* ÉNONCÉ A *
Présentez sous forme de liste numérotée les enregistrements, depuis leur début jusqu'à la ligne contenant « click(x=114, y=32) » incluse, sans les lignes vides. Omettez les images de votre réponse.

== EXTRAIT SOURCE ==

[Avis] Dead Girl Walking, de Shiraishi Kôji

Titre : Dead Girl Walking / Kaiki! Shinin shôjo
Année : 2004
Durée : 44 minutes
Origine : Japon
Genre : Morte vivante

Réalisateur : Shiraishi Kôji

Acteurs : Maeda Ayaka, Karasawa Moe, Nagashio Katsumi, Morishita Yoshiyuki, Tankobo Kibaji et Eto Kansai

Synopsis : Sayuri est déclarée morte par son docteur, mais son corps continue de bouger, elle continue de penser, de ressentir des émotions. Mais son corps commence à pourrir, et la situation effraie sa famille, qui va tenter par tous les moyens de se débarrasser d’elle.

===
== DONNÉES FOURNIES ==

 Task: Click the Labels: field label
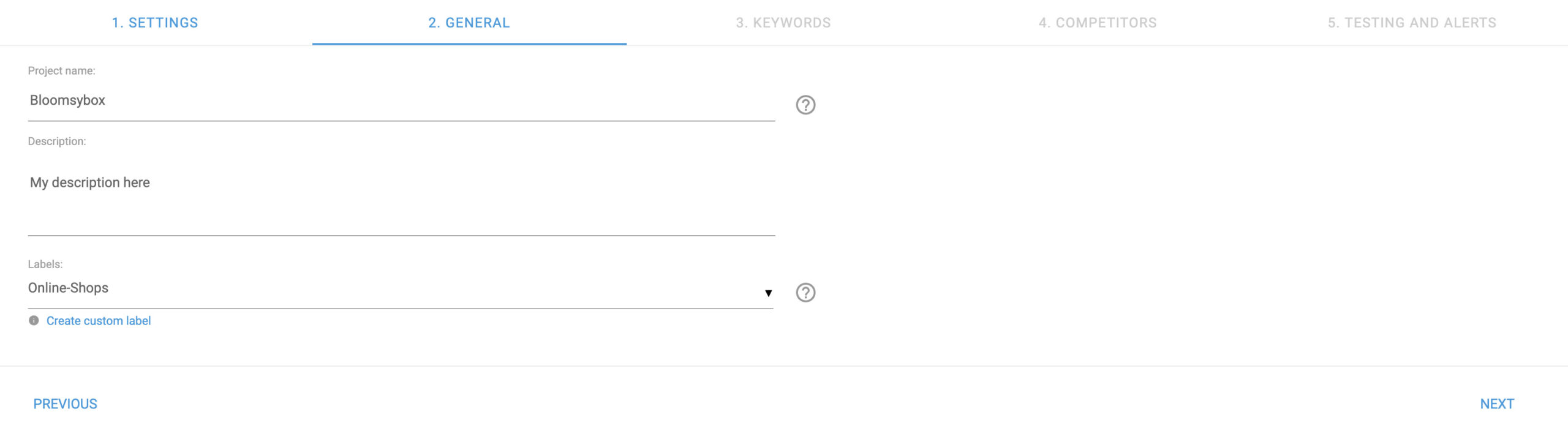click(x=45, y=265)
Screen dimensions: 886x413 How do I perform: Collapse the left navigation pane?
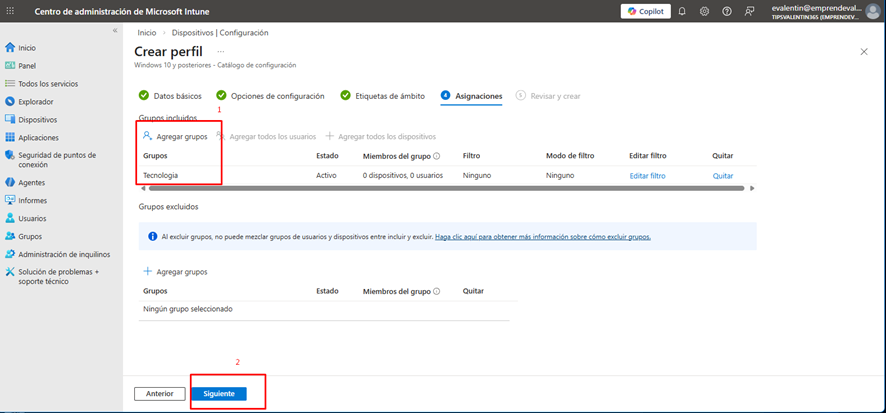click(x=114, y=32)
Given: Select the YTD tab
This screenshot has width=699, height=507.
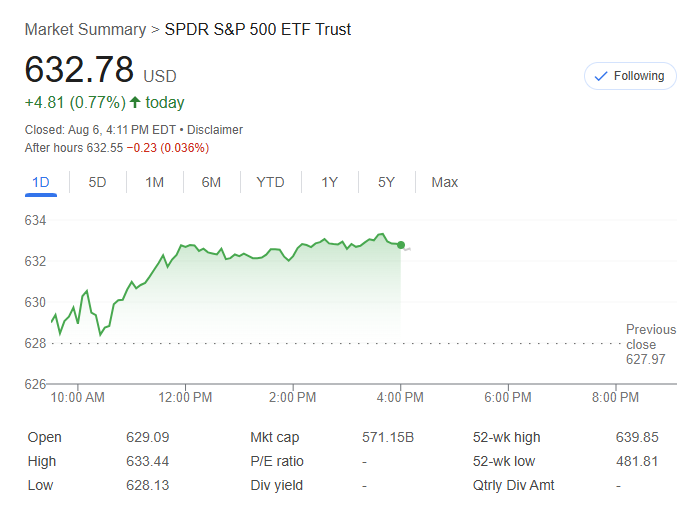Looking at the screenshot, I should click(x=270, y=182).
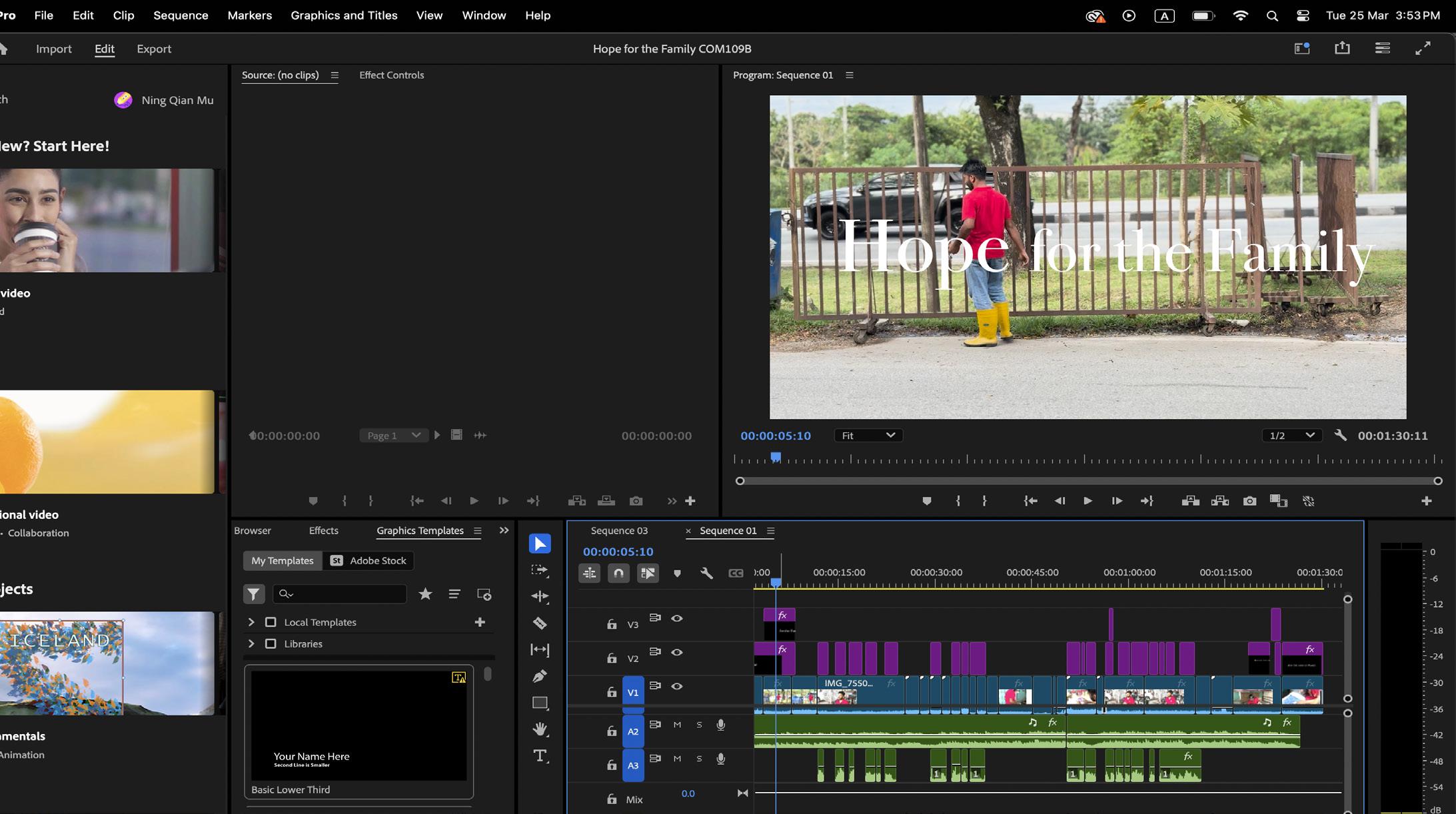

===

* ÉNONCÉ B *
Recopiez à l'identique le passage de la fiche du film Dead Girl Walking qui va de « Titre : Dead Girl » jusqu'à « se débarrasser d’elle. ».

* RÉPONSE ATTENDUE A *
1.  Task: Click the Labels: field label
2. click(x=45, y=265)
3. Screen dimensions: 886x413 How do I perform: Collapse the left navigation pane?
4. click(x=114, y=32)

* RÉPONSE ATTENDUE B *
Titre : Dead Girl Walking / Kaiki! Shinin shôjo
Année : 2004
Durée : 44 minutes
Origine : Japon
Genre : Morte vivante

Réalisateur : Shiraishi Kôji

Acteurs : Maeda Ayaka, Karasawa Moe, Nagashio Katsumi, Morishita Yoshiyuki, Tankobo Kibaji et Eto Kansai

Synopsis : Sayuri est déclarée morte par son docteur, mais son corps continue de bouger, elle continue de penser, de ressentir des émotions. Mais son corps commence à pourrir, et la situation effraie sa famille, qui va tenter par tous les moyens de se débarrasser d’elle.